Zhou probe bodes well for economy

By Li Qiaoyi and Liang Fei Source:Global Times Published: 2014-7-31 0:53:01

Move positive for market sentiment, say experts

A CNPC oil field in North China's Hebei Province Photo: IC

Zhou Yongkang Photo: AFP

The announcement on Tuesday about investigation of former security chief Zhou Yongkang, the latest step in an unprecedented crackdown on corruption, has ushered in new hopes and aspirations for the reform-bound Chinese economy, market watchers said on Wednesday.

The decision to have Zhou investigated for a "serious disciplinary violation" came on the same day when the Fourth Plenary Session of the 18th Central Committee of the Communist Party of China (CPC), a key Party session after November's Third Plenum, was announced to be held in October with the main theme revolving around the rule of law.

"We see these developments as a big positive for market sentiment," Bank of America Merrill Lynch economists in Hong Kong led by Lu Ting, said in an e-mail sent to the Global Times on Wednesday, referring to the investigation decision and the announcement of the upcoming Party plenum.

"With some high profile arrests under its belt, we believe the focus of the new government can start to shift from the anti-graft campaign to real institutional reforms, which are badly needed for China's long-term economic health," the economists believe.

China's economy, long known for its capacity to sustain fast growth, is heading toward a slower yet healthier growth.

To steer the transition, the central government has unveiled a slew of reform measures in an all-round revamp of the economy.

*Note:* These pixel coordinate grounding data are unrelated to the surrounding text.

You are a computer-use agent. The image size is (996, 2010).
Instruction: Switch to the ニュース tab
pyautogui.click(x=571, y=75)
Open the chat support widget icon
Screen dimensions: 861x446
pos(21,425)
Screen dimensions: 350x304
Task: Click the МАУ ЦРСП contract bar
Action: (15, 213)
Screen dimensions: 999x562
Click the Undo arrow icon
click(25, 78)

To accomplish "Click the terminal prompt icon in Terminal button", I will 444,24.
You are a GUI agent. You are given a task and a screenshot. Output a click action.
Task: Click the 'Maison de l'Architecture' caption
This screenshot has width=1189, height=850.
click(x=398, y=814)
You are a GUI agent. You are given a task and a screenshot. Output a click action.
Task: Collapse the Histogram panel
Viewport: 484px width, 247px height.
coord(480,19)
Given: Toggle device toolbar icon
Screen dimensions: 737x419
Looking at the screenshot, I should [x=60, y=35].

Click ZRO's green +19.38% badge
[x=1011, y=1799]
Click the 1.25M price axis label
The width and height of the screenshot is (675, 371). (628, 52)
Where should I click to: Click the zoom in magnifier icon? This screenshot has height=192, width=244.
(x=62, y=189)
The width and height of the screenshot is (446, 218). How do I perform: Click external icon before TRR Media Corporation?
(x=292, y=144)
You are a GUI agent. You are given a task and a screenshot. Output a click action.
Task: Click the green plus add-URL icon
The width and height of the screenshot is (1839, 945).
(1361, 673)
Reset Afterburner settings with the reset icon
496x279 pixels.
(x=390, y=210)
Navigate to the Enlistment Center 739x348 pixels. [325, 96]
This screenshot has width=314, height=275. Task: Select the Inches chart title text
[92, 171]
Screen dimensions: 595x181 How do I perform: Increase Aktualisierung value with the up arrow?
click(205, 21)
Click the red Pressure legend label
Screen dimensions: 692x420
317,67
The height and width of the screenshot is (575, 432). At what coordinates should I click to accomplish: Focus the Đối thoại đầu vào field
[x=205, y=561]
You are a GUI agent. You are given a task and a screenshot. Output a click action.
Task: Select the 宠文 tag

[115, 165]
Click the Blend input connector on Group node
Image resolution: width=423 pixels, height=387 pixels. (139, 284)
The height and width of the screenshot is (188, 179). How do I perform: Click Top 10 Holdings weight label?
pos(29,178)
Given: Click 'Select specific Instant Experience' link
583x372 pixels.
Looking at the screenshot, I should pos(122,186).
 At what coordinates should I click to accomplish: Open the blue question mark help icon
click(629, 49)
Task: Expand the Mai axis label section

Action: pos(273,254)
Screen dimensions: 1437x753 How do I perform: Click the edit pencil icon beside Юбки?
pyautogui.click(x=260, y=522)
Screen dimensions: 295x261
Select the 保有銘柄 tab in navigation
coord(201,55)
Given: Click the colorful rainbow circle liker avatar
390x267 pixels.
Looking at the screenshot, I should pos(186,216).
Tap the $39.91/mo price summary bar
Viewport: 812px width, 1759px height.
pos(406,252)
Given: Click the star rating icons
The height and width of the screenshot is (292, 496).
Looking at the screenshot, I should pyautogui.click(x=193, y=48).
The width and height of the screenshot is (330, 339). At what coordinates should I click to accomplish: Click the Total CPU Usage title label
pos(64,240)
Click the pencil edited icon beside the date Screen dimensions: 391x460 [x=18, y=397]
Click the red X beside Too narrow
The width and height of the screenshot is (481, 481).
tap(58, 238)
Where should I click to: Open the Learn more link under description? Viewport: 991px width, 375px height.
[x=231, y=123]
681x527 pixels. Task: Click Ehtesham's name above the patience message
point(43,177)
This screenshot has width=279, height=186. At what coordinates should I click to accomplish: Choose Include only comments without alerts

In an assessment of the implications of Tuesday's decisions for the economy, London-based Capital Economics said in a research note e-mailed to the Global Times on Wednesday that "the leadership's hard-line stance makes successful implementation of the Third Plenum reforms more likely," although some fields such as luxury goods and the hospitality industry have taken a hit from the anti-corruption campaign.

The announcement of an official investigation of Zhou was believed to have shown the Party's courage and resolution in its anti-graft campaign targeting both "tigers and flies."

The oil industry, which was embroiled in an anti-corruption storm highlighted by the downfall of Jiang Jiemin, the former head of the State-owned Assets Supervision and Administration Commission (SASAC) and a key protégé of Zhou, is taking a breath of fresh air in particular.

Jiang had previously been the former chairman of State-owned oil giant China National Petroleum Corporation (CNPC) before his promotion as the head of SASAC. He was removed from his post at SASAC in September after he was announced to be under investigation for suspected "serious disciplinary violations."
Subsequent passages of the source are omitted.